Wake Up USA: Obama Needs a Program Like Startup Chile

On a Chilean freeway, being transported by bus from Santiago to Santa Cruz,  Geeks on a Plane hears startup pitches from companies being accelerated by Endeavor, a global nonprofit accelerator for entrepreneurs  with a social purpose.  These entrepreneurs are trying to turn Chile solar, purify water, design solar cars. Endeavor is active throughout Latin America; in Brazil, I met an Endeavor-sponsored entrepreneur whose company brings copper-wire broadband solutions to small communities,

But here is the heart of the story We had already breakfasted with Chilean president Sebastian Pinera (@SebastianPinera on Twitter).
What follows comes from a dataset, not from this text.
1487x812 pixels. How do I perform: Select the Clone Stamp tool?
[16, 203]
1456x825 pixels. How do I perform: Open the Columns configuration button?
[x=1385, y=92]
Last night, we attended First Tuesday Santiago to see startups and hear pitches. There are startups everywhere, which is why we’re on the bus  heading for a lunchtime wine tasting and a talk by the founder of Vertical, an adventure tour company that has partnered with National Geographic to guide groups up Mount Everest and down to Antartica.
  
That’s because the Chilean government, under President Pinera, has taken a bold step: It has started an accelerator called Startup Chile, which will bring  100 entrepreneurs with big ideas to Chile to start companies. The founders get a stipend, expenses, and the attention of the Chilean government. Last night I met a member of the first cohort, Georges Cadena, who is trying to build a plant in Chile for holographic technology that can be used in windows to cut the cost of solar installations in half. He moved to Chile from California. And a Chilean woman from the Bay Area who moved back to co-found a private equity firm for Chilean wineries. Of 23 companies in the initial cohort, 8 will be remaining in Chile.

The people I meet think it’s a lousy time to be in the States, with its stagnant economy, group depression, and loss of focus on what immigrants brought to America.

Many of them  believed in America, they went to America for college or jobs, but  they didn’t see the American dream or the promised land that previous generations saw. So they turned around and came home. Over half the first "class" of Startup Chile are Americans

They are being treated like royalty. President Pinera told his audience this morning that Chile may have been late to the industrial revolution, but it won’t be late to the information revolution. He plans to do everything in his power to change the culture to one tolerant of risk, not afraid to fail and learn from mistakes. He told us Adam and Eve may have been the first entrepreneurs when they ate the forbidden fruit.

For a politician, he "gets it," and he is putting his money where his
mouth is by funding these young companies. Chile may yet produce the first solar car.